En el extremo norte de Finlandia, donde el invierno se impone durante meses y el sol apenas roza el horizonte, existe un lugar donde la Navidad no termina nunca. Allí, en la ciudad de Rovaniemi —sobre el Círculo Polar Ártico— funciona el Santa’s Igloo Arctic Circle, el hotel oficial de Papá Noel, un complejo de 71 iglús con techo de cristal desde los que se pueden observar las auroras boreales.
Pasar una noche en ese paisaje de postal tiene un costo elevado: alojarse en uno de esos iglús cuesta desde 850 euros por noche en temporada baja y puede trepar hasta los 1.500 euros durante las fiestas navideñas. Aun así, la demanda no afloja. Por el contrario, las reservas se completan con años de anticipación.
“Ya estamos respondiendo consultas para diciembre de 2027”, cuenta Milagros Pennella, una argentina de 32 años, oriunda de Azul, que trabaja como recepcionista en el hotel. Desde el mostrador de ingreso, donde confluyen turistas de todo el mundo, es testigo diaria de la fascinación que despierta este rincón helado convertido en destino soñado.
Los iglús, de apenas 19 metros cuadrados, ofrecen lo justo y necesario: una cama, baño privado y grandes ventanales hacia el cielo ártico. No hay lujos ni ostentación. El atractivo no está en el confort sino en la experiencia: dormir bajo la nieve, rodeado de silencio, con la posibilidad —si el clima acompaña— de ver danzar luces verdes y violetas sobre el techo de cristal.
El público es mayoritariamente internacional. Llegan visitantes de Asia, de distintos puntos de Europa y, cada vez más, de Brasil. La mejora en la conectividad aérea con Finlandia potenció un turismo dispuesto a pagar precios elevados por una vivencia única, incluso sabiendo que el clima puede frustrar expectativas: las auroras no están garantizadas y el frío extremo forma parte del paquete.

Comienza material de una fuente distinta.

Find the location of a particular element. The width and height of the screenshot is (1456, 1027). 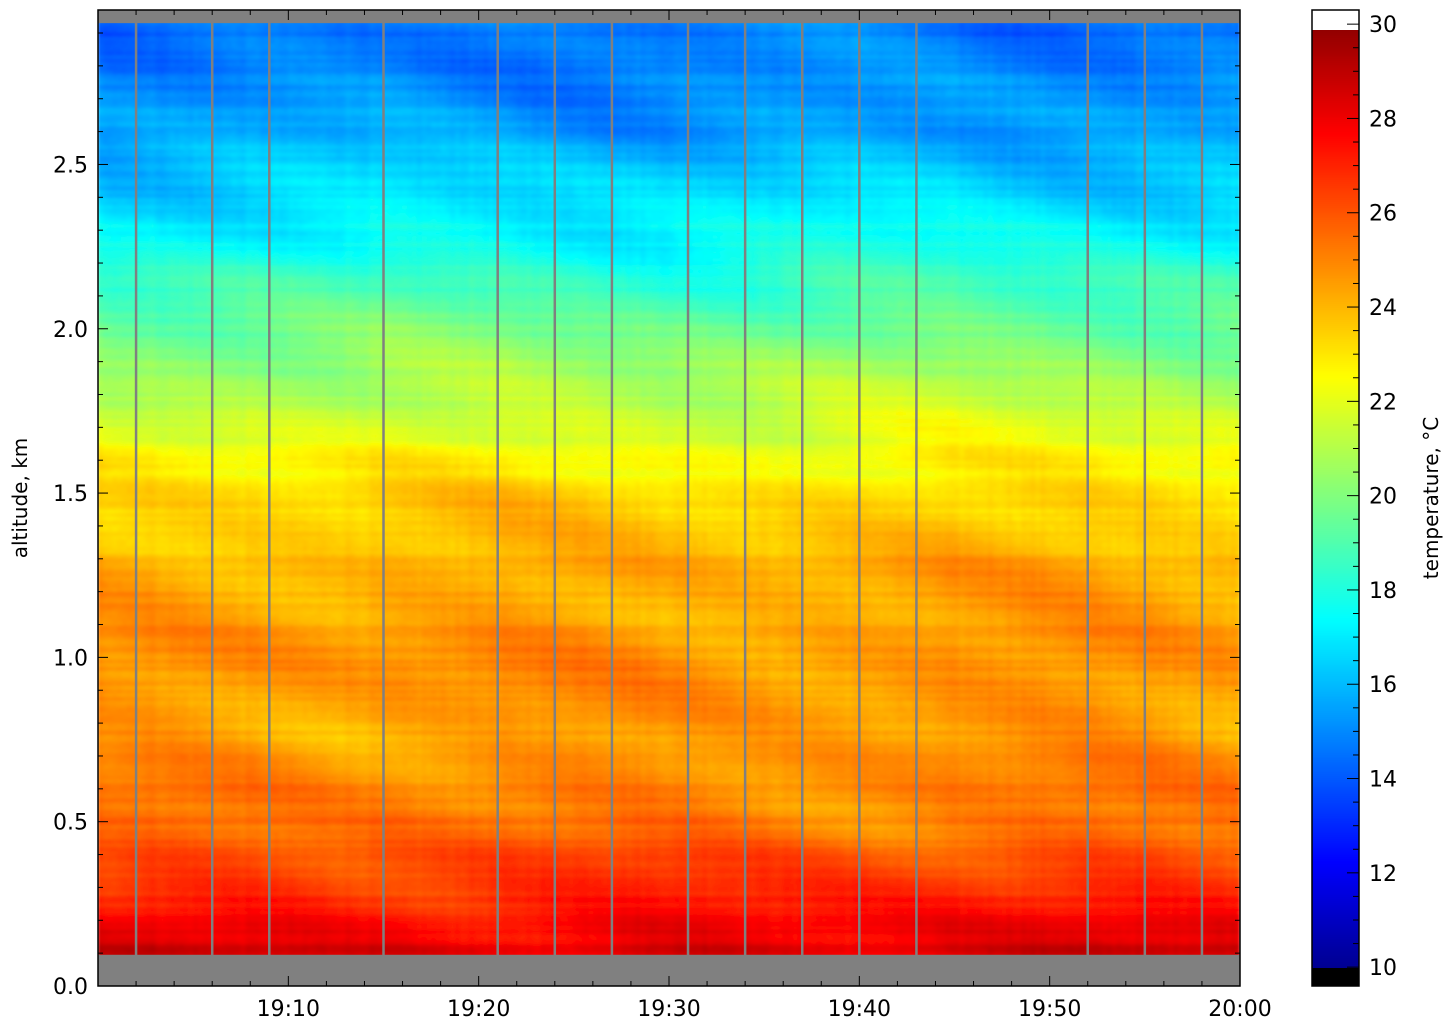

colorbar: 10 12 14 16 18 20 22 24 26 28 30 temperature, °C is located at coordinates (1377, 498).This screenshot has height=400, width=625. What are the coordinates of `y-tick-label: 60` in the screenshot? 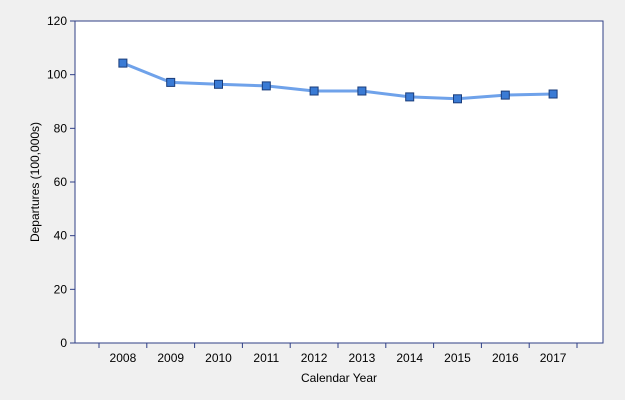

El hotel se encuentra a pocas cuadras de Santa Claus Village, el único parque temático navideño del mundo. Sin embargo, lejos de una estética recargada o espectáculos grandilocuentes, la impronta nórdica impone sobriedad. “Muchos esperan un despliegue tipo Nueva York y se sorprenden por lo austero”, explica Milagros. La Navidad aquí se vive sin estridencias, con rituales simples y un ritmo pausado.
La vida cotidiana tampoco se parece a la postal turística. Milagros trabaja jornadas completas, rota turnos y comparte tareas con un equipo reducido, en un entorno donde las temperaturas pueden descender hasta los 20 grados bajo cero. El contrato es temporal, pero el empleo resulta atractivo: los salarios en hotelería oscilan entre los 2.000 y 2.500 euros mensuales, con adicionales por fines de semana, y el alojamiento para empleados está incluido.
A más de 13 mil kilómetros de su familia, la argentina encontró contención en otros trabajadores extranjeros —varios de ellos también argentinos— y aprendió a adaptarse a un modo de vida austero: pocas salidas, reuniones puertas adentro, mates compartidos y largas charlas para sobrellevar el aislamiento y la noche polar.
Desde Azul al Polo Norte, la historia de Milagros combina trabajo, migración y búsqueda personal. Mientras responde correos de huéspedes que planean su Navidad dentro de dos años, ella proyecta el futuro con los pies en la nieve. “No hay lujos, pero hay algo valioso: la posibilidad de elegir, ahorrar y seguir viajando”, resume. En el lugar donde la Navidad nunca se apaga, la experiencia —como el precio— está lejos de ser simbólica.